TASK
Print exactly the lines below between the line holding "Best TV deals (261, 2412)" and the line holding "[Дзен] (21, 81)", inclusive, and nothing more.

Dataset entries
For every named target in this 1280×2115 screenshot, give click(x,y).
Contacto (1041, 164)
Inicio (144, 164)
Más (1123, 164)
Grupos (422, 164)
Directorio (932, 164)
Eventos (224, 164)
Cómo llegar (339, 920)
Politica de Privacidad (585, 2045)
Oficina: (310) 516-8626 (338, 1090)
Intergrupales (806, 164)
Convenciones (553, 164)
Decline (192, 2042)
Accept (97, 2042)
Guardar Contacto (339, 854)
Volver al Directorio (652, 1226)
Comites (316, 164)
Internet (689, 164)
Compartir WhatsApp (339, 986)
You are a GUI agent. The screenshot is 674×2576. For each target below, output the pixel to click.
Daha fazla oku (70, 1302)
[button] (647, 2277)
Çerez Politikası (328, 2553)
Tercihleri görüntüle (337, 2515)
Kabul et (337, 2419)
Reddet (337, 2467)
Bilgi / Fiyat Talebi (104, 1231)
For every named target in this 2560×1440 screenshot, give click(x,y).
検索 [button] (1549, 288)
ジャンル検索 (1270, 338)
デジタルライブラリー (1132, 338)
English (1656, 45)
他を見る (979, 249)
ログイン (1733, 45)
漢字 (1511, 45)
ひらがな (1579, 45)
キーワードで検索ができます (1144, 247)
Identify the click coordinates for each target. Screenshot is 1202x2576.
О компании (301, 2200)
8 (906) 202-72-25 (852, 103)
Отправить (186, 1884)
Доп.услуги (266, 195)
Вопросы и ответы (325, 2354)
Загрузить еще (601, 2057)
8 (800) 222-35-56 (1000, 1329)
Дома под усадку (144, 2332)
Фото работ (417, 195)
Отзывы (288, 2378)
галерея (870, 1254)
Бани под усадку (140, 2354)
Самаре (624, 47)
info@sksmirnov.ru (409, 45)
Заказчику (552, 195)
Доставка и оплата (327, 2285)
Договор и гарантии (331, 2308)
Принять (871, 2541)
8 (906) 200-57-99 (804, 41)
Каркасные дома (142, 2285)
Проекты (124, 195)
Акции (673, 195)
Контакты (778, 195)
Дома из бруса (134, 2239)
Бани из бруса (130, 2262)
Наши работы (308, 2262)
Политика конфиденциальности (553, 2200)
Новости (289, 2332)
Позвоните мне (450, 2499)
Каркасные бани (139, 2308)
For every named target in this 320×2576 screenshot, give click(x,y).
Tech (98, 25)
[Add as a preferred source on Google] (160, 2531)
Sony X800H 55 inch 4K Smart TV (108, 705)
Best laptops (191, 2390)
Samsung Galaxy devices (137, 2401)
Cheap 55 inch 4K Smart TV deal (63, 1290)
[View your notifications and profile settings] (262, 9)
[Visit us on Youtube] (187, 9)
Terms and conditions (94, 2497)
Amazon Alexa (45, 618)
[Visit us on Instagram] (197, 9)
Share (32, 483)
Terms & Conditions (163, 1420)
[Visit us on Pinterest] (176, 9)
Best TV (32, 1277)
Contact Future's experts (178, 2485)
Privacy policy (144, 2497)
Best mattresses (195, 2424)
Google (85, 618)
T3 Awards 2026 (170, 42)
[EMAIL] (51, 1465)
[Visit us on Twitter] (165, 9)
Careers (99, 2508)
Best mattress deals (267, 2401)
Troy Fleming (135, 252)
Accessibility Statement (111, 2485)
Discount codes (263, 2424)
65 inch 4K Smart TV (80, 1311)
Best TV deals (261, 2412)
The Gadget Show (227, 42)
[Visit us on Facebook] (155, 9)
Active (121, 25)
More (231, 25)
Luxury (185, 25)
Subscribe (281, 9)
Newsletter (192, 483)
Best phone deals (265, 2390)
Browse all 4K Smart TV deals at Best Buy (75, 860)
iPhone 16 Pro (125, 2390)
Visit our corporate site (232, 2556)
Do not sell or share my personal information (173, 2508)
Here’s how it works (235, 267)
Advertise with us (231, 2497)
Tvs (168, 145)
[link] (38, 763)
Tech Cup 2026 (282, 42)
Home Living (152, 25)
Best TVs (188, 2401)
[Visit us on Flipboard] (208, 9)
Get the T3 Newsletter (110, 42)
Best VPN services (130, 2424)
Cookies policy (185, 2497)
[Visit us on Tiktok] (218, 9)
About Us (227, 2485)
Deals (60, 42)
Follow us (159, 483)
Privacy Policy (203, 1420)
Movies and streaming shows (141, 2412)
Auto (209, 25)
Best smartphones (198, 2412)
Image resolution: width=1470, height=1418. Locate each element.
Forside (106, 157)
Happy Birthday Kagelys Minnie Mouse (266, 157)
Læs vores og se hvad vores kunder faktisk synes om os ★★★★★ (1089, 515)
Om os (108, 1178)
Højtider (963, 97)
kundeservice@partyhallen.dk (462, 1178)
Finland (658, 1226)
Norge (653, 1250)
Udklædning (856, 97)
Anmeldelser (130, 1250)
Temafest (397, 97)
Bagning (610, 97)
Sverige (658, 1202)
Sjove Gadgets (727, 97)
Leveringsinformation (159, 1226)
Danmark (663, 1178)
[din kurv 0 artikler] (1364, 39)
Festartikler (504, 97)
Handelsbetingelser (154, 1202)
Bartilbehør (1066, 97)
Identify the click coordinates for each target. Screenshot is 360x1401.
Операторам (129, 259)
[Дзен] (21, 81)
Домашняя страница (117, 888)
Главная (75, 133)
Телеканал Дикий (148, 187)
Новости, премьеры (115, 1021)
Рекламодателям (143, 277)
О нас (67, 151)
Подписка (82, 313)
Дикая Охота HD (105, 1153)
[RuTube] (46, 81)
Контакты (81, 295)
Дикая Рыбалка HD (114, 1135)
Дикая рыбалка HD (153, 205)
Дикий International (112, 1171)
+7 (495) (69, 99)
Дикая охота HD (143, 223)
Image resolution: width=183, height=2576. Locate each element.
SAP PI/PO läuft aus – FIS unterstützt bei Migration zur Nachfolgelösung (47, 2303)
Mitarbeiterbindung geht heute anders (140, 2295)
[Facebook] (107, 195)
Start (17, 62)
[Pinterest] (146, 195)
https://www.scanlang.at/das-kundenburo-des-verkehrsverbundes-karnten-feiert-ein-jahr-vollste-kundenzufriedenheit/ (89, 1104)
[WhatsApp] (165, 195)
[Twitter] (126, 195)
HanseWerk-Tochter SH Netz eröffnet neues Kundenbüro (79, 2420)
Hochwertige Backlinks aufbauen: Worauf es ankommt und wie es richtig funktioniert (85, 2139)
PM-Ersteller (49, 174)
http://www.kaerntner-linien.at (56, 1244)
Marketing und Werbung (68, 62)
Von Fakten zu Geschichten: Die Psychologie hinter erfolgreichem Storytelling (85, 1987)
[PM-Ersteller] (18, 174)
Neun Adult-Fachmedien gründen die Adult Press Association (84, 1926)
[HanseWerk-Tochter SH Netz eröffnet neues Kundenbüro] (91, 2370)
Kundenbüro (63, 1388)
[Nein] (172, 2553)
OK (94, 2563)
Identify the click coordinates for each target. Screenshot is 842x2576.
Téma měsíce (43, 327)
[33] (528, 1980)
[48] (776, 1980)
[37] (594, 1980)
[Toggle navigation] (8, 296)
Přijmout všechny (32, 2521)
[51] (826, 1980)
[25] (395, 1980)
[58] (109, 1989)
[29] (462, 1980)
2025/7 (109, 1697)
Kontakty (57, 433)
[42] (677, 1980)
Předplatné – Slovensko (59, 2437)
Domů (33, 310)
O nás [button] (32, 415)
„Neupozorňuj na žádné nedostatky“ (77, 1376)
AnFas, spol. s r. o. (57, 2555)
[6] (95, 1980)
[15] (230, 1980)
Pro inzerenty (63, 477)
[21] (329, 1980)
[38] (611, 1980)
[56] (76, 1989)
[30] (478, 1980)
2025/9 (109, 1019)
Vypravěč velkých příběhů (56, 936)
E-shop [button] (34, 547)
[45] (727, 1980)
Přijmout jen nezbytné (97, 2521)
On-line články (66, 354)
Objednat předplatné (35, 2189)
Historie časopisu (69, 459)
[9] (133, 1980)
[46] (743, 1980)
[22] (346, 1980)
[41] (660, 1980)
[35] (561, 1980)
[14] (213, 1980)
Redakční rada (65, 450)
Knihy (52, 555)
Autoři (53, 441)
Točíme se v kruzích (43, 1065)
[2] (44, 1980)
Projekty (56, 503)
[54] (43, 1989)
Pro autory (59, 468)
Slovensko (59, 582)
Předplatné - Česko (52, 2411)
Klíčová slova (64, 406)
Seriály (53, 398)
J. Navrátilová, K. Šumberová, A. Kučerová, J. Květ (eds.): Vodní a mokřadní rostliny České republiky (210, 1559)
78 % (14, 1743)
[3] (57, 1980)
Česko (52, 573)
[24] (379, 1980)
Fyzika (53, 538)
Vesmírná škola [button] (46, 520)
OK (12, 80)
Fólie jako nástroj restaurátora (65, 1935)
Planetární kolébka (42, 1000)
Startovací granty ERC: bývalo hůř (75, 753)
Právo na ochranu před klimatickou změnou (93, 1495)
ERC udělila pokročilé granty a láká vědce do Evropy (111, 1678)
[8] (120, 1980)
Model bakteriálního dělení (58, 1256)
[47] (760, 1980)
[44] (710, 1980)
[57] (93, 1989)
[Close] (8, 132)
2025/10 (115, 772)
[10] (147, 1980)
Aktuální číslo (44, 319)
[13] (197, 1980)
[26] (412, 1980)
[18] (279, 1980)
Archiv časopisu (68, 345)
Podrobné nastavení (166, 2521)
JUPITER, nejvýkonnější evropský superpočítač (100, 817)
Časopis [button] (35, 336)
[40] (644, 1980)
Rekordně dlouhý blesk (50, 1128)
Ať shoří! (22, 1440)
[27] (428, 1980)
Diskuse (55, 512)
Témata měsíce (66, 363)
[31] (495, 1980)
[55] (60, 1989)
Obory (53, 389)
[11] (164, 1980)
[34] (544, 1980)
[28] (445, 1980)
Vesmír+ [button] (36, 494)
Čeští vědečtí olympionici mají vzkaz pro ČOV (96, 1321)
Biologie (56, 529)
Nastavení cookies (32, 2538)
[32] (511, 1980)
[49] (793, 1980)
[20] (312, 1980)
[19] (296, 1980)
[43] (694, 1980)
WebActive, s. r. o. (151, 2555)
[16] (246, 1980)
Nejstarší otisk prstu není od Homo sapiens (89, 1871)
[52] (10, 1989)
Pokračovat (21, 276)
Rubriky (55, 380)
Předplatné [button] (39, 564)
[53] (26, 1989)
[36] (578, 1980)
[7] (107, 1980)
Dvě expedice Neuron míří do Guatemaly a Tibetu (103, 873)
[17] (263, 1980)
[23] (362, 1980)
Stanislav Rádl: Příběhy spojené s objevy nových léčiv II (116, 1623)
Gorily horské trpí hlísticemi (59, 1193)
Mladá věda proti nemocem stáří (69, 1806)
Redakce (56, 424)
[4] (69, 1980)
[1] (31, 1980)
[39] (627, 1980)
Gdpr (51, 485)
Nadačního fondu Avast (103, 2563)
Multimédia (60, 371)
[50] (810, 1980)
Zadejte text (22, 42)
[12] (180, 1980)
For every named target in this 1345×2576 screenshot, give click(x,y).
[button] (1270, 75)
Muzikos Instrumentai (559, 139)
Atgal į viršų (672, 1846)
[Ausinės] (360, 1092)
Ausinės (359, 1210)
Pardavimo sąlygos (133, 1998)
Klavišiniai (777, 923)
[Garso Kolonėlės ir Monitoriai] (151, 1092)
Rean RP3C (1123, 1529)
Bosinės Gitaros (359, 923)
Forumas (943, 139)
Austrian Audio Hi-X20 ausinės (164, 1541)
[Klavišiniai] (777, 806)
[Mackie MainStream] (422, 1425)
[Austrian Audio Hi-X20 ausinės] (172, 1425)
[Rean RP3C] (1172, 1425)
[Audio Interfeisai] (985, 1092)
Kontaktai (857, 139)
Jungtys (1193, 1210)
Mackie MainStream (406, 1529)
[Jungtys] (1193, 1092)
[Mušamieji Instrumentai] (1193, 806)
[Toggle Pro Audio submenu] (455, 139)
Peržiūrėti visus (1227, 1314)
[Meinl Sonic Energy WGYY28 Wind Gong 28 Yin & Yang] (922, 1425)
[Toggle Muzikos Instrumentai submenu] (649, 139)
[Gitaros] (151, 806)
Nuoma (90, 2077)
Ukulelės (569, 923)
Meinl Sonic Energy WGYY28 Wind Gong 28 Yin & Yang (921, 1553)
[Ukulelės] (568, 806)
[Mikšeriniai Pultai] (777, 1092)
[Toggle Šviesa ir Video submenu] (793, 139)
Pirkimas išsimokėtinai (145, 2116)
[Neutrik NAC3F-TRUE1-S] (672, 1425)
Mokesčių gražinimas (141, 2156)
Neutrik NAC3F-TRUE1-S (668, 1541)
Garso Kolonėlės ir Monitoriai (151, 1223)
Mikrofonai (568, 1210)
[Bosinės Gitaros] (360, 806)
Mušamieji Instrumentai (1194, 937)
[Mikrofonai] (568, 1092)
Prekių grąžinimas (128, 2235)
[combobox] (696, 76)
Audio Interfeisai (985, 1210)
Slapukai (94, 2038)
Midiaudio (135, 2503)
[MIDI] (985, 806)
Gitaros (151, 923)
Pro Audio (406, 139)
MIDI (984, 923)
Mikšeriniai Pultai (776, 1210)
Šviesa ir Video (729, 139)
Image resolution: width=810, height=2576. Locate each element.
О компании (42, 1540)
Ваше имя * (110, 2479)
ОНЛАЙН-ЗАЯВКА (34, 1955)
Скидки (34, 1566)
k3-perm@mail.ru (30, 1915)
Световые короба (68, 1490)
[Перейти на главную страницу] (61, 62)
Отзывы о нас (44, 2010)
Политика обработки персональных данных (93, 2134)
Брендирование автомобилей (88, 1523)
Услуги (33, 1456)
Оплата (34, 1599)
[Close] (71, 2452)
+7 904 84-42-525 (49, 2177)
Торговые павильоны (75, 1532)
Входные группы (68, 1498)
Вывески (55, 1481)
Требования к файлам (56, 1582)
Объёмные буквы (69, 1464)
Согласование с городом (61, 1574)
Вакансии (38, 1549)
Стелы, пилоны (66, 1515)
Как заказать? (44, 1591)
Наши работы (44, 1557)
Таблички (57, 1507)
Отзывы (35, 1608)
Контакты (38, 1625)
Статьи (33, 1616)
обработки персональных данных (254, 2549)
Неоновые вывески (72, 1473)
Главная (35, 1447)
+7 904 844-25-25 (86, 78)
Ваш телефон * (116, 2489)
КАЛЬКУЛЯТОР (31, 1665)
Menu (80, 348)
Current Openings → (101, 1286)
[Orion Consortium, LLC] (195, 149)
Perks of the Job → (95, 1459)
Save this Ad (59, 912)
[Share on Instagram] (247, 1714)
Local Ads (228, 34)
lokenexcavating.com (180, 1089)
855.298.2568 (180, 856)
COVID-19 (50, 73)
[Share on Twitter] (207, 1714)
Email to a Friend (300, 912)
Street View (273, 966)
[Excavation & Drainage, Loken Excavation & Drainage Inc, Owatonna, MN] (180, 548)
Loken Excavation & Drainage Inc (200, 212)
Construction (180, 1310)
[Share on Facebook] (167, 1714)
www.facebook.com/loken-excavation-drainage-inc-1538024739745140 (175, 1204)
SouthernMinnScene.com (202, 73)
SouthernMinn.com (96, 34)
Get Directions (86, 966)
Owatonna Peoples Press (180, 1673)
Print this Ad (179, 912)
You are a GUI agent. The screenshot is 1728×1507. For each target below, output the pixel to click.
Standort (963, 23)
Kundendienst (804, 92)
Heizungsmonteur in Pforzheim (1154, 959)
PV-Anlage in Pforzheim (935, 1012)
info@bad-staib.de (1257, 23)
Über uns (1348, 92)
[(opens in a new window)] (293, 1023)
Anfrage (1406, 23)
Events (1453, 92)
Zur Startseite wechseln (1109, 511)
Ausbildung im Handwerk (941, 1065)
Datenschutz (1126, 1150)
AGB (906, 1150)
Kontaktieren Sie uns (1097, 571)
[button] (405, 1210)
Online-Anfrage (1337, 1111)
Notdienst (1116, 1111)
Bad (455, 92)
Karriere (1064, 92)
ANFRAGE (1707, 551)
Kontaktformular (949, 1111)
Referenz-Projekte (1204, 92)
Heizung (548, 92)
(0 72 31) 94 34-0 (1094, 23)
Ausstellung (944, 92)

EXERCISE OUTPUT
Best TV deals (261, 2412)
The Gadget Show (227, 42)
[Visit us on Facebook] (155, 9)
Active (121, 25)
More (231, 25)
Luxury (185, 25)
Subscribe (281, 9)
Newsletter (192, 483)
Best phone deals (265, 2390)
Browse all 4K Smart TV deals at Best Buy (75, 860)
iPhone 16 Pro (125, 2390)
Visit our corporate site (232, 2556)
Do not sell or share my personal information (173, 2508)
Here’s how it works (235, 267)
Advertise with us (231, 2497)
Tvs (168, 145)
[link] (38, 763)
Tech Cup 2026 (282, 42)
Home Living (152, 25)
Best TVs (188, 2401)
[Visit us on Flipboard] (208, 9)
Get the T3 Newsletter (110, 42)
Best VPN services (130, 2424)
Cookies policy (185, 2497)
[Visit us on Tiktok] (218, 9)
About Us (227, 2485)
Deals (60, 42)
Follow us (159, 483)
Privacy Policy (203, 1420)
Movies and streaming shows (141, 2412)
Auto (209, 25)
Best smartphones (198, 2412)
Image resolution: width=1470, height=1418. Locate each element.
Forside (106, 157)
Happy Birthday Kagelys Minnie Mouse (266, 157)
Læs vores og se hvad vores kunder faktisk synes om os ★★★★★ (1089, 515)
Om os (108, 1178)
Højtider (963, 97)
kundeservice@partyhallen.dk (462, 1178)
Finland (658, 1226)
Norge (653, 1250)
Udklædning (856, 97)
Anmeldelser (130, 1250)
Temafest (397, 97)
Bagning (610, 97)
Sverige (658, 1202)
Sjove Gadgets (727, 97)
Leveringsinformation (159, 1226)
Danmark (663, 1178)
[din kurv 0 artikler] (1364, 39)
Festartikler (504, 97)
Handelsbetingelser (154, 1202)
Bartilbehør (1066, 97)
Identify the click coordinates for each target. Screenshot is 360x1401.
Операторам (129, 259)
[Дзен] (21, 81)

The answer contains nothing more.